08/15 Second part is a German feature film from 1955. It is the second part of the three-part film series 08/15 , which is based on Hans Hellmut Kirst's novel 08/15 .


The run-of-the-mill police operations continue on the Eastern Front: Lieutenant Wedelmann, the extremely successful and popular boss of the artillery battery, in which Asch, Vierbein and Kowalski are also deployed, is replaced by Captain Witterer, who has been on the home front until now was. On the one hand, he wants to make himself as comfortable as possible, on the other hand, he wants to finally get a medal.

The four-legged officer, who has meanwhile been promoted to sergeant, is still a meek and dreamy young man, but as a tank fighter awarded the Iron Cross 1st class , he has now earned the respect of his superiors. He is sent home by Lieutenant Colonel von Plönnies with the special order to bring the new radio equipment to the front that had been requested months ago. First Lieutenant Schulz (who was denied a frontline deployment until the end) is initially happy to see Vierbein again.
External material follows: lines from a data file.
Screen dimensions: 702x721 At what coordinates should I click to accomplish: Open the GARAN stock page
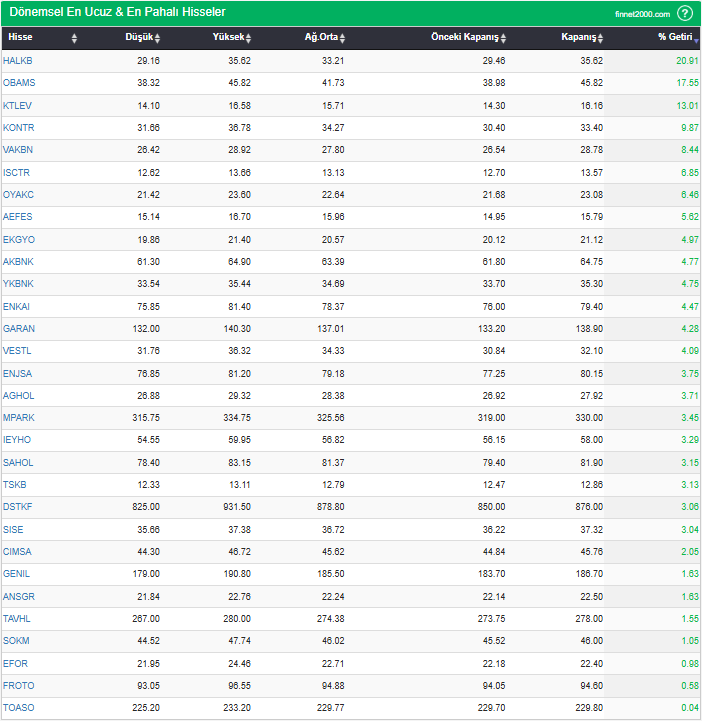pos(19,328)
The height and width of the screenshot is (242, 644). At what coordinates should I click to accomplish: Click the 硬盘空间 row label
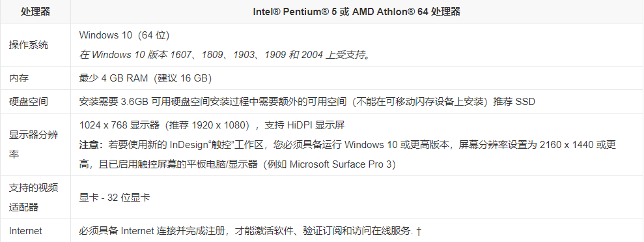click(x=29, y=101)
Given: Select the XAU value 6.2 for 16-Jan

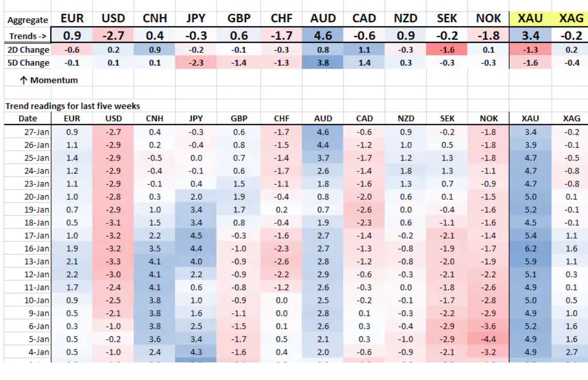Looking at the screenshot, I should (x=530, y=249).
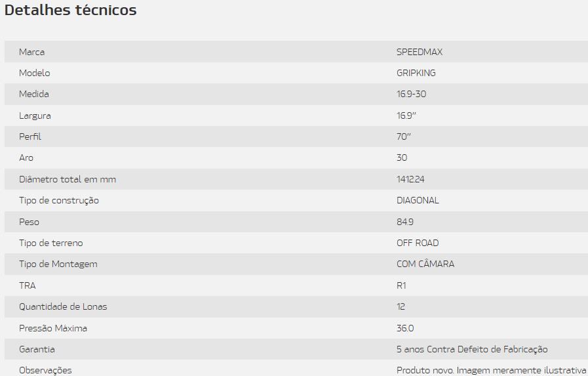Click the TRA row label

28,285
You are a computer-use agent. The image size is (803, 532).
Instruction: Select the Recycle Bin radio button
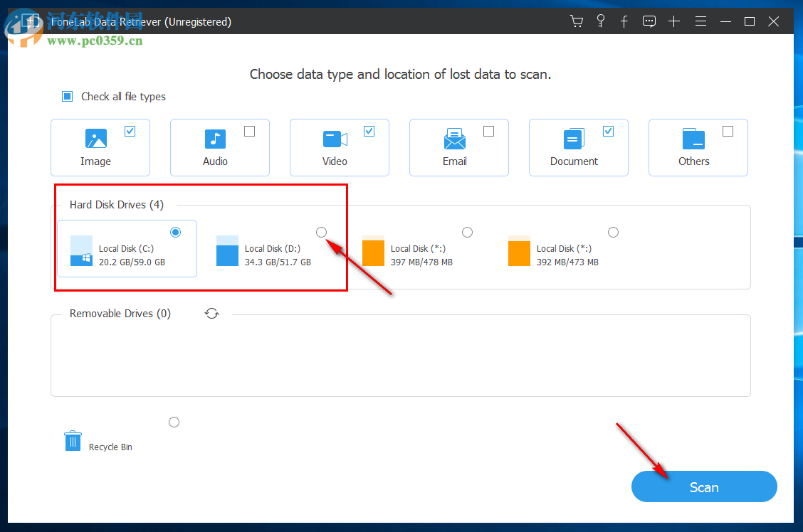(x=174, y=422)
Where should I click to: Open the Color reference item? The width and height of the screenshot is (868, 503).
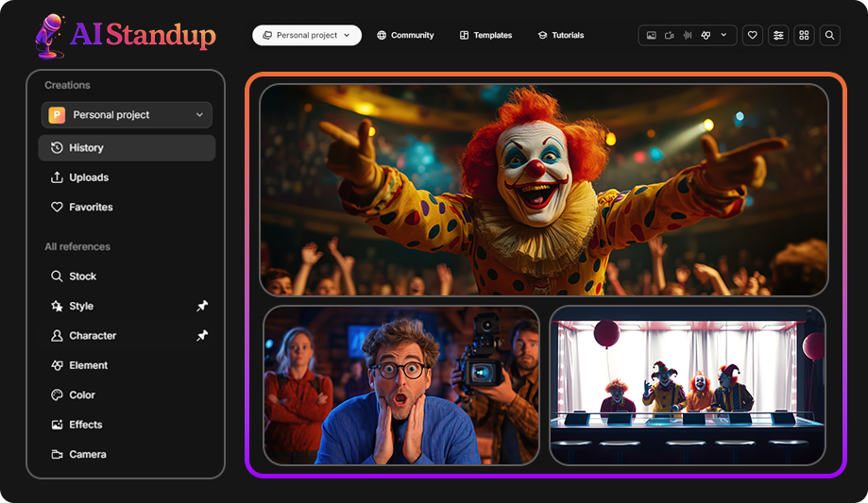pos(82,394)
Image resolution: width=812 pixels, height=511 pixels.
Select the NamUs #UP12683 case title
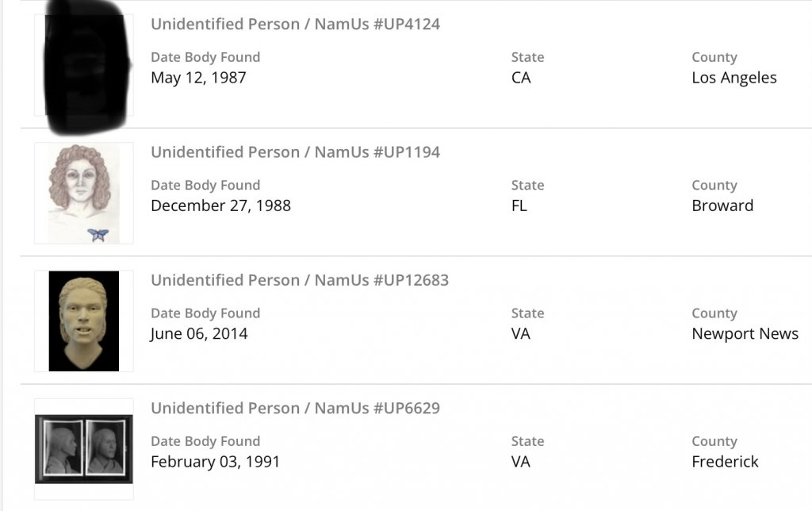click(300, 280)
However, when he found out about his award, he became jealous and tried to put obstacles in the way of four-legged friends; With the help of Lieutenant Colonel von Plönnies, who disciplines Schulz, Vierbein can still fulfill his assignment. However, on his farewell visit to Lore Schulz, who is deeply connected to him, he has to realize to his chagrin that he has forgotten how to play the piano through the constant handling of weapons.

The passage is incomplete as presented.